[Fil de discussion]:
<<<<

# Apple TV et musiques iTunes Store



## gobren (17 Avril 2008)

Bonjour,

Je possède une AppleTV, un MacBook et un iMac G5. 
L'installation de l'AppleTV a été faite avec l'iMac. Ils sont tous les deux synchros. J'ai rajouté le Macbook sur l'AppleTV en temps qu'ordinateur partagé. J'ai bien enregistré sur ces trois machines mon identifiant Apple utilisé sur l'iTS.

Depuis l'AppleTV je peux consulter tous les contenus locaux ou streamés depuis l'iMac avec DRM iTunes. Je ne peux en revanche pas consulter les contenus protégés issus du Macbook, l'AppleTV me dit qu'elle n'est pas autorisée à consulter ce contenu. Il s'agit des mêmes fichiers que j'ai copié de l'iMac vers le Macbook, et qui sont lisibles sur ces deux Mac sans aucun problème. Avec le partage de Bibliothèque iTunes je peux tout à fait consulter ces fichiers stockés sur le MacBook depuis l'iMac. Les fichiers sans DRM eux, ne posent aucun pb du MacBook vers l'AppleTV

Avec ce même compte iTunes je peux encore autoriser deux autres ordinateurs.

>>>>

[Objectif de la tâche]:
Reproduisez le passage du fil de discussion compris entre « ## gobren (17 » et « utilisé sur l'iTS. », bornes incluses, en substituant « synchronisés » à « synchros ». La liste ci-dessous n'a aucun rapport avec le fil de discussion.

[Données enregistrées]:
<<<<

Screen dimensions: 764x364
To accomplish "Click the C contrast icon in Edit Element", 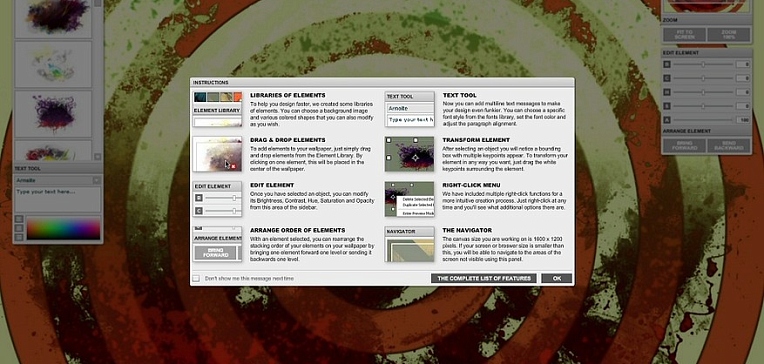I will pos(667,78).
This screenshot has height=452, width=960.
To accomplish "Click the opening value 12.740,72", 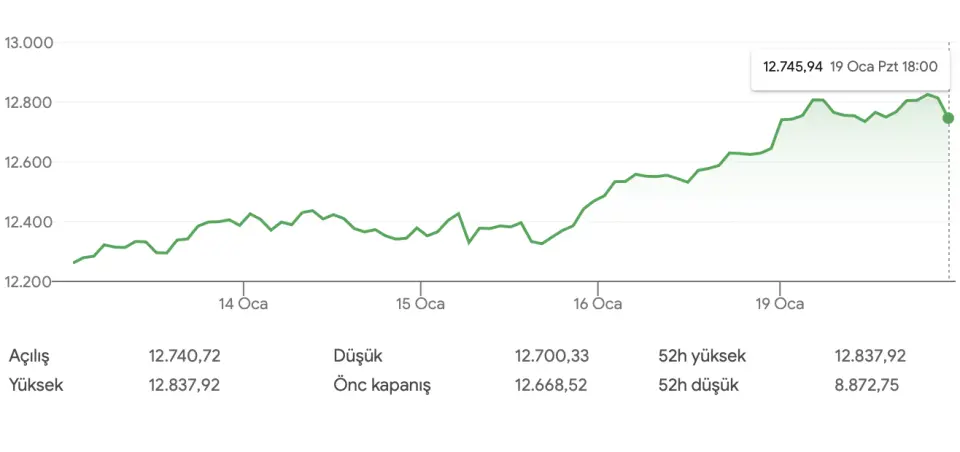I will (x=184, y=356).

>>>>

[Résultat attendu]:
## gobren (17 Avril 2008)

Bonjour,

Je possède une AppleTV, un MacBook et un iMac G5. 
L'installation de l'AppleTV a été faite avec l'iMac. Ils sont tous les deux synchronisés. J'ai rajouté le Macbook sur l'AppleTV en temps qu'ordinateur partagé. J'ai bien enregistré sur ces trois machines mon identifiant Apple utilisé sur l'iTS.